The two doctors, Brian Cuthbertson and Gordon Rubenfeld, had argued that although they required consent to provide palliative care to Mr. Rasouli, they did not need it to withdraw life-sustaining measures that are no longer medically useful. The Ontario Court of Appeal on Wednesday upheld a lower court ruling that said that they do need consent, and that if they don't get it, they must refer the case to a tribunal.

Ms. Salasel said she was pleased with the decision, adding: "I have my husband and he is still alive ... He's getting better, absolutely. He is alive and with medication, with modern medicine, he will be better."

The dilemma raised in the case is of society's own making and increasingly an issue with Canada's aging population: medical technology can now keep the sickest patients biologically alive, even though some doctors feel this does more harm than good. Distraught family members, meanwhile, often do not know their family member's wishes, or refuse to give up hope, and choose every intervention available to sustain life.

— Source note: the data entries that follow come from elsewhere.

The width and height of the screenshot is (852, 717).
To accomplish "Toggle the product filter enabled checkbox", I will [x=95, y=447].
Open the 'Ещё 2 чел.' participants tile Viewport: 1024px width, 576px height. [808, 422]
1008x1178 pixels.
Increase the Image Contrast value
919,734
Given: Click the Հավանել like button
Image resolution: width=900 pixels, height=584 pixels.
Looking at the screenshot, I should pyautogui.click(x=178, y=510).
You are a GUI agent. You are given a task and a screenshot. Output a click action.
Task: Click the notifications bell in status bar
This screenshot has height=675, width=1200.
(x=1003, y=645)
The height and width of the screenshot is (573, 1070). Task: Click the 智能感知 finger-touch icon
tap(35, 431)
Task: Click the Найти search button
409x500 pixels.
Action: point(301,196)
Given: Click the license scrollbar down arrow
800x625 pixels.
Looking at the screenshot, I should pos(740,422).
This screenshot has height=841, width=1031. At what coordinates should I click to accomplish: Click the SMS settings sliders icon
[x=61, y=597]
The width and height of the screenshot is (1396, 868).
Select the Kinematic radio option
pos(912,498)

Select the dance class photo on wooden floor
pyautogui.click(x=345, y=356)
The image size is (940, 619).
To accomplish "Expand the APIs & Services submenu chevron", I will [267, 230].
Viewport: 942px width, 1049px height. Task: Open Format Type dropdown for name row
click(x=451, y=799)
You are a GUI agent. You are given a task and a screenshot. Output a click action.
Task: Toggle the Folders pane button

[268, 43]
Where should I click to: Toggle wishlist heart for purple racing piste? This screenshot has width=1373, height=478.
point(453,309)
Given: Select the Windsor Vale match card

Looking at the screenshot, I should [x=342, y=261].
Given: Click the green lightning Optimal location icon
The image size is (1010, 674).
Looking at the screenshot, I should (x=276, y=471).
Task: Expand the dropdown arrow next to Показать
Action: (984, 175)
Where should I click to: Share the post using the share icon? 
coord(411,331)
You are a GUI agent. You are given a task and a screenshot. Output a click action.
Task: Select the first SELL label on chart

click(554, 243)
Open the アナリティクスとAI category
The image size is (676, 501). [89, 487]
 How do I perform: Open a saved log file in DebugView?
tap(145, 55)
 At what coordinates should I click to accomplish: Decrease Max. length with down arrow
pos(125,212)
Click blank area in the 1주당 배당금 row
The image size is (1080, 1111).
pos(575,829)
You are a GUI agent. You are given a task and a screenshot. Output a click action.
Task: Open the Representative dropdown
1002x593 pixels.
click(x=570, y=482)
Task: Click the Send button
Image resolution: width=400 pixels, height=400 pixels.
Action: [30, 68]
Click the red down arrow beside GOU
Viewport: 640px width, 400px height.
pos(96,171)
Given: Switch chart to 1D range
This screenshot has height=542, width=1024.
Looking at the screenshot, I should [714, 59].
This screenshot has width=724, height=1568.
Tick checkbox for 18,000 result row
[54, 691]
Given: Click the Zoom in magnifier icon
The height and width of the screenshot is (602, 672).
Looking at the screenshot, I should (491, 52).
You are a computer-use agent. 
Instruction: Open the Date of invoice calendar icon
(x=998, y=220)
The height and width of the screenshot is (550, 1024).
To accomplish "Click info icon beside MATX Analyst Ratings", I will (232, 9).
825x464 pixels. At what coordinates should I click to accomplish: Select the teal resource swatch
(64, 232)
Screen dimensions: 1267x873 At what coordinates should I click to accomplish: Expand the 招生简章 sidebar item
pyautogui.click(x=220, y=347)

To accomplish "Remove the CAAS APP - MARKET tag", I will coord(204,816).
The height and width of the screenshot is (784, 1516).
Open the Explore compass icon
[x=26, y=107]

"This is such an important case, dealing with a person's life," Gary Hodder, the lawyer who represented Mr. Rasouli, said in a telephone interview. "It reflects on us as a society, it reflects on us as to our collective mental health on how it is we deal with issues such as life and death."

Mr. Hodder described the physicians as excellent, and said they were "acting in utmost good faith."

Mr. Rasouli, now 60, came to this health tragedy through a complication. After surgery on Oct. 7, 2010, to remove a benign brain tumor, he developed a post-operative complication - bacterial meningitis - causing severe and diffuse brain damage.

Since Oct. 16, 2010, he has been on a mechanical ventilator at Sunnybrook, where he receives nutrition and hydration through a tube inserted into his stomach. Doctors say he will never regain consciousness, according to the court decision.

"These life-sustaining measures are keeping him alive and he may survive for some months if they are continued," according to the 29-page decision, written by Ontario Court of Appeal judges Michael Moldaver and Janet Simmons, with David Doherty concurring. "Without them, it is expected that he will soon stop breathing and die."

The appeal court was careful to say its decision applied only in cases where there is a risk of immediate death. That means in situations that are not life-threatening doctors can stop treatment they believe is ineffective without the approval of the province's Consent and Capacity Board, an independent tribunal that reviews and makes decisions on behalf of people who can't act for themselves. The doctors had said the board did not have jurisdiction in cases such as that of Mr. Rasouli.

For example, discontinuing chemotherapy in cancer patients is different from moving a patient from life support directly to end-of-life palliative care. Ending chemotherapy, the judges wrote, does not spell the patient's imminent death, nor does it trigger a requirement for a particular form of palliative care.

The judges wrote that this distinction addresses concern that "doctors will be prevented from withholding or withdrawing measures they consider to be medically valueless, without first having to obtain their patients' consent to do so.

"Equally, it shuts the door on their concern that patients will be able to demand treatment that their doctors consider to be medically worthless."

A spokesman for Sunnybrook declined comment; lawyer Harry Underwood, who represented Dr. Cuthbertson and Dr. Rubenfeld, could not be reached.

As for Mr. Rasouli, he was placed on antibiotics earlier this week after suffering a fever and infection, said his wife, Ms. Salasel. But she says he's getting better. Some days he will squeeze her hand with his left hand. His left eye is open and looks at her.

"Somebody in his situation wants to be alive," she said. "Humanity is very important."